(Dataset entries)
- - - - - - -

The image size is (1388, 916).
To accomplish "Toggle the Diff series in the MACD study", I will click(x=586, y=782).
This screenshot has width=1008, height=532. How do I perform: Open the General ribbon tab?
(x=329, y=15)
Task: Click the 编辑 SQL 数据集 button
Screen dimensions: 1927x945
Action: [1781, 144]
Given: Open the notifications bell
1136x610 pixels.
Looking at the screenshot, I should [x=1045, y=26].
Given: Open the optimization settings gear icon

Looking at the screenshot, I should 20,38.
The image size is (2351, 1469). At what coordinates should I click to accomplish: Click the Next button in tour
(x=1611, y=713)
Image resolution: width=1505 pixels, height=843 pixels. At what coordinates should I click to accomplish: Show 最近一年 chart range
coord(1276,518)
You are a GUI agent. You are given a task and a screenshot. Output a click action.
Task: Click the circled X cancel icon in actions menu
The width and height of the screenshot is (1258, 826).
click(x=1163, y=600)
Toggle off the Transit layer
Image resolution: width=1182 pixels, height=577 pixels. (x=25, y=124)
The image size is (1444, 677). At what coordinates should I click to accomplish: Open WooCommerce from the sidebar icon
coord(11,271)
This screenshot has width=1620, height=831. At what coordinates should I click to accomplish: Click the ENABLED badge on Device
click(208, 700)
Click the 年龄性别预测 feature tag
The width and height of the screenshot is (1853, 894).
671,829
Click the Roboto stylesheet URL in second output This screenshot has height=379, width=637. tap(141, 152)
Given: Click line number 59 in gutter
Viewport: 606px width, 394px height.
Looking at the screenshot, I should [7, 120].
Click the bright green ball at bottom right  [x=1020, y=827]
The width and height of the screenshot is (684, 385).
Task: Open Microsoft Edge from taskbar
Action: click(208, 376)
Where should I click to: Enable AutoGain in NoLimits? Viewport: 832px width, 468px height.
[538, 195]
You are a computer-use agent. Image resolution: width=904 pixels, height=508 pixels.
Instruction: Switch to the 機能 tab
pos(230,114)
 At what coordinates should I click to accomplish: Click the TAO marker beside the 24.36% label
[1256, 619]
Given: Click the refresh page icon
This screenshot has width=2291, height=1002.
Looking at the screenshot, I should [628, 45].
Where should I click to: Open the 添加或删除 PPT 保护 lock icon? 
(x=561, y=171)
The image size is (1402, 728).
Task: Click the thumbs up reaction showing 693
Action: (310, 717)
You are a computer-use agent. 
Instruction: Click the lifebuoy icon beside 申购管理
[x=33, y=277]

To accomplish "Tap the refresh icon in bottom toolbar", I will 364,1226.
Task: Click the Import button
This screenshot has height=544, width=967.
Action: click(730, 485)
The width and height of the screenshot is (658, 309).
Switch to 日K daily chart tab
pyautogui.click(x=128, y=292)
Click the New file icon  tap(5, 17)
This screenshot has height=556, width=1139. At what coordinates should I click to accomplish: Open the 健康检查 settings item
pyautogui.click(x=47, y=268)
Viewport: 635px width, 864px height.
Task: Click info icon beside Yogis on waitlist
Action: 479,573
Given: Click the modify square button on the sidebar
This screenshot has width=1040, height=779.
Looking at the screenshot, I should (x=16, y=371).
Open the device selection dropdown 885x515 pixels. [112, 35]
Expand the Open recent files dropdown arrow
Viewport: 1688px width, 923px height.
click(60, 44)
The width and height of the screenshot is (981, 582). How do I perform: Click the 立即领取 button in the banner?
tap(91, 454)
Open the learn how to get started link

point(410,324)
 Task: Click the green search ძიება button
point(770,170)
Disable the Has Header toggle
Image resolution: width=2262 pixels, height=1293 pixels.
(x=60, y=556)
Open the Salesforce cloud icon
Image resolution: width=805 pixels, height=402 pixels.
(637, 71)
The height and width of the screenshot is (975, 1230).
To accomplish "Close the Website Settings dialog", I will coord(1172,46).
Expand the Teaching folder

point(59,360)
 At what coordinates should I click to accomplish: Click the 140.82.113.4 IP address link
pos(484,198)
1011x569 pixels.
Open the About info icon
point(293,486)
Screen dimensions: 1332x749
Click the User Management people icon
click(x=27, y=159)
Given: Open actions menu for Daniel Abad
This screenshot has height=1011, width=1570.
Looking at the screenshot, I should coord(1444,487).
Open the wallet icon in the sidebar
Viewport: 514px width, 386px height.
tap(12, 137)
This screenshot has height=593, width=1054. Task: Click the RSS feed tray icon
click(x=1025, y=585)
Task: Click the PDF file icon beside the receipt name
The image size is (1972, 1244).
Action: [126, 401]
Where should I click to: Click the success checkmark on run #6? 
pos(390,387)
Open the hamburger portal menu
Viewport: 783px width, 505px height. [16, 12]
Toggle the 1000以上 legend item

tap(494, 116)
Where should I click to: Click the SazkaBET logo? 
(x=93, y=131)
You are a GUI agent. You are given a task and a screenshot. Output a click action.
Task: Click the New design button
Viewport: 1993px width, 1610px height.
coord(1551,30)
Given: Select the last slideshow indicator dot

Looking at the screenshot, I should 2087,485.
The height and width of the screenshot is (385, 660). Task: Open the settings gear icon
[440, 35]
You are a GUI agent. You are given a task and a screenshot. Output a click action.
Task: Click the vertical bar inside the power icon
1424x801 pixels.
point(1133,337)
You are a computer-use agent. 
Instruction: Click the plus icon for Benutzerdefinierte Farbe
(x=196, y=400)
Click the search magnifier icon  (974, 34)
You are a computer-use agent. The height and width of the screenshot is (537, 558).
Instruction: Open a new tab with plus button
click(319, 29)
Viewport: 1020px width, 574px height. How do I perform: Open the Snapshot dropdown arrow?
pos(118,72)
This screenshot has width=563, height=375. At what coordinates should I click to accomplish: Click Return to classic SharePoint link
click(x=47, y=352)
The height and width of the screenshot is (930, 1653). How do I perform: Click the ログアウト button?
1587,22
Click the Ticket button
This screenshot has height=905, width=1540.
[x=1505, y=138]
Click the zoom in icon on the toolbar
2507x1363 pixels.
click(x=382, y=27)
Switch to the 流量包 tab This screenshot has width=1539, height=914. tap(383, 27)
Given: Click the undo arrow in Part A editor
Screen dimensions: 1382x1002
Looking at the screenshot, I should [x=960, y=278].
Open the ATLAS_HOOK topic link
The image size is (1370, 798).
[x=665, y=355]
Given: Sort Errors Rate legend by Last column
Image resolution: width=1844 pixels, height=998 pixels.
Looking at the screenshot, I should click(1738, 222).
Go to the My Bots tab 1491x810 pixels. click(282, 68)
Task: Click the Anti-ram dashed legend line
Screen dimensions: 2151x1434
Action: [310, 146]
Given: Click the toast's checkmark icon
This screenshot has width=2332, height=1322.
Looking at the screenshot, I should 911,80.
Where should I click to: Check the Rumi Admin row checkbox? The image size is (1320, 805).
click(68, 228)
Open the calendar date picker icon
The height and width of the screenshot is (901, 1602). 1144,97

- - - - - - -

### PROBLEM REQUIREMENTS
Type out the entries exactly as they appear above.

### ANSWER SPACE
The image size is (1388, 916).
To accomplish "Toggle the Diff series in the MACD study", I will click(x=586, y=782).
This screenshot has width=1008, height=532. How do I perform: Open the General ribbon tab?
(x=329, y=15)
Task: Click the 编辑 SQL 数据集 button
Screen dimensions: 1927x945
Action: [1781, 144]
Given: Open the notifications bell
1136x610 pixels.
Looking at the screenshot, I should [x=1045, y=26].
Given: Open the optimization settings gear icon

Looking at the screenshot, I should 20,38.
The image size is (2351, 1469). At what coordinates should I click to accomplish: Click the Next button in tour
(x=1611, y=713)
Image resolution: width=1505 pixels, height=843 pixels. At what coordinates should I click to accomplish: Show 最近一年 chart range
coord(1276,518)
You are a GUI agent. You are given a task and a screenshot. Output a click action.
Task: Click the circled X cancel icon in actions menu
The width and height of the screenshot is (1258, 826).
click(x=1163, y=600)
Toggle off the Transit layer
Image resolution: width=1182 pixels, height=577 pixels. (x=25, y=124)
The image size is (1444, 677). At what coordinates should I click to accomplish: Open WooCommerce from the sidebar icon
coord(11,271)
This screenshot has width=1620, height=831. At what coordinates should I click to accomplish: Click the ENABLED badge on Device
click(208, 700)
Click the 年龄性别预测 feature tag
The width and height of the screenshot is (1853, 894).
671,829
Click the Roboto stylesheet URL in second output This screenshot has height=379, width=637. tap(141, 152)
Given: Click line number 59 in gutter
Viewport: 606px width, 394px height.
Looking at the screenshot, I should [7, 120].
Click the bright green ball at bottom right  [x=1020, y=827]
The width and height of the screenshot is (684, 385).
Task: Open Microsoft Edge from taskbar
Action: click(208, 376)
Where should I click to: Enable AutoGain in NoLimits? Viewport: 832px width, 468px height.
[538, 195]
You are a computer-use agent. Image resolution: width=904 pixels, height=508 pixels.
Instruction: Switch to the 機能 tab
pos(230,114)
 At what coordinates should I click to accomplish: Click the TAO marker beside the 24.36% label
[1256, 619]
Given: Click the refresh page icon
This screenshot has width=2291, height=1002.
Looking at the screenshot, I should [628, 45].
Where should I click to: Open the 添加或删除 PPT 保护 lock icon? 
(x=561, y=171)
The image size is (1402, 728).
Task: Click the thumbs up reaction showing 693
Action: (310, 717)
You are a computer-use agent. 
Instruction: Click the lifebuoy icon beside 申购管理
[x=33, y=277]

To accomplish "Tap the refresh icon in bottom toolbar", I will 364,1226.
Task: Click the Import button
This screenshot has height=544, width=967.
Action: click(730, 485)
The width and height of the screenshot is (658, 309).
Switch to 日K daily chart tab
pyautogui.click(x=128, y=292)
Click the New file icon  tap(5, 17)
This screenshot has height=556, width=1139. At what coordinates should I click to accomplish: Open the 健康检查 settings item
pyautogui.click(x=47, y=268)
Viewport: 635px width, 864px height.
Task: Click info icon beside Yogis on waitlist
Action: 479,573
Given: Click the modify square button on the sidebar
This screenshot has width=1040, height=779.
Looking at the screenshot, I should (x=16, y=371).
Open the device selection dropdown 885x515 pixels. [112, 35]
Expand the Open recent files dropdown arrow
Viewport: 1688px width, 923px height.
click(60, 44)
The width and height of the screenshot is (981, 582). How do I perform: Click the 立即领取 button in the banner?
tap(91, 454)
Open the learn how to get started link

point(410,324)
 Task: Click the green search ძიება button
point(770,170)
Disable the Has Header toggle
Image resolution: width=2262 pixels, height=1293 pixels.
(x=60, y=556)
Open the Salesforce cloud icon
Image resolution: width=805 pixels, height=402 pixels.
(637, 71)
The height and width of the screenshot is (975, 1230).
To accomplish "Close the Website Settings dialog", I will coord(1172,46).
Expand the Teaching folder

point(59,360)
 At what coordinates should I click to accomplish: Click the 140.82.113.4 IP address link
pos(484,198)
1011x569 pixels.
Open the About info icon
point(293,486)
Screen dimensions: 1332x749
Click the User Management people icon
click(x=27, y=159)
Given: Open actions menu for Daniel Abad
This screenshot has height=1011, width=1570.
Looking at the screenshot, I should coord(1444,487).
Open the wallet icon in the sidebar
Viewport: 514px width, 386px height.
tap(12, 137)
This screenshot has height=593, width=1054. Task: Click the RSS feed tray icon
click(x=1025, y=585)
Task: Click the PDF file icon beside the receipt name
The image size is (1972, 1244).
Action: [126, 401]
Where should I click to: Click the success checkmark on run #6? 
pos(390,387)
Open the hamburger portal menu
Viewport: 783px width, 505px height. [16, 12]
Toggle the 1000以上 legend item

tap(494, 116)
Where should I click to: Click the SazkaBET logo? 
(x=93, y=131)
You are a GUI agent. You are given a task and a screenshot. Output a click action.
Task: Click the New design button
Viewport: 1993px width, 1610px height.
coord(1551,30)
Given: Select the last slideshow indicator dot

Looking at the screenshot, I should 2087,485.
The height and width of the screenshot is (385, 660). Task: Open the settings gear icon
[440, 35]
You are a GUI agent. You are given a task and a screenshot. Output a click action.
Task: Click the vertical bar inside the power icon
1424x801 pixels.
point(1133,337)
You are a computer-use agent. 
Instruction: Click the plus icon for Benutzerdefinierte Farbe
(x=196, y=400)
Click the search magnifier icon  (974, 34)
You are a computer-use agent. The height and width of the screenshot is (537, 558).
Instruction: Open a new tab with plus button
click(319, 29)
Viewport: 1020px width, 574px height. How do I perform: Open the Snapshot dropdown arrow?
pos(118,72)
This screenshot has width=563, height=375. At what coordinates should I click to accomplish: Click Return to classic SharePoint link
click(x=47, y=352)
The height and width of the screenshot is (930, 1653). How do I perform: Click the ログアウト button?
1587,22
Click the Ticket button
This screenshot has height=905, width=1540.
[x=1505, y=138]
Click the zoom in icon on the toolbar
2507x1363 pixels.
click(x=382, y=27)
Switch to the 流量包 tab This screenshot has width=1539, height=914. tap(383, 27)
Given: Click the undo arrow in Part A editor
Screen dimensions: 1382x1002
Looking at the screenshot, I should [x=960, y=278].
Open the ATLAS_HOOK topic link
The image size is (1370, 798).
[x=665, y=355]
Given: Sort Errors Rate legend by Last column
Image resolution: width=1844 pixels, height=998 pixels.
Looking at the screenshot, I should click(1738, 222).
Go to the My Bots tab 1491x810 pixels. click(282, 68)
Task: Click the Anti-ram dashed legend line
Screen dimensions: 2151x1434
Action: [310, 146]
Given: Click the toast's checkmark icon
This screenshot has width=2332, height=1322.
Looking at the screenshot, I should 911,80.
Where should I click to: Check the Rumi Admin row checkbox? The image size is (1320, 805).
click(68, 228)
Open the calendar date picker icon
The height and width of the screenshot is (901, 1602). 1144,97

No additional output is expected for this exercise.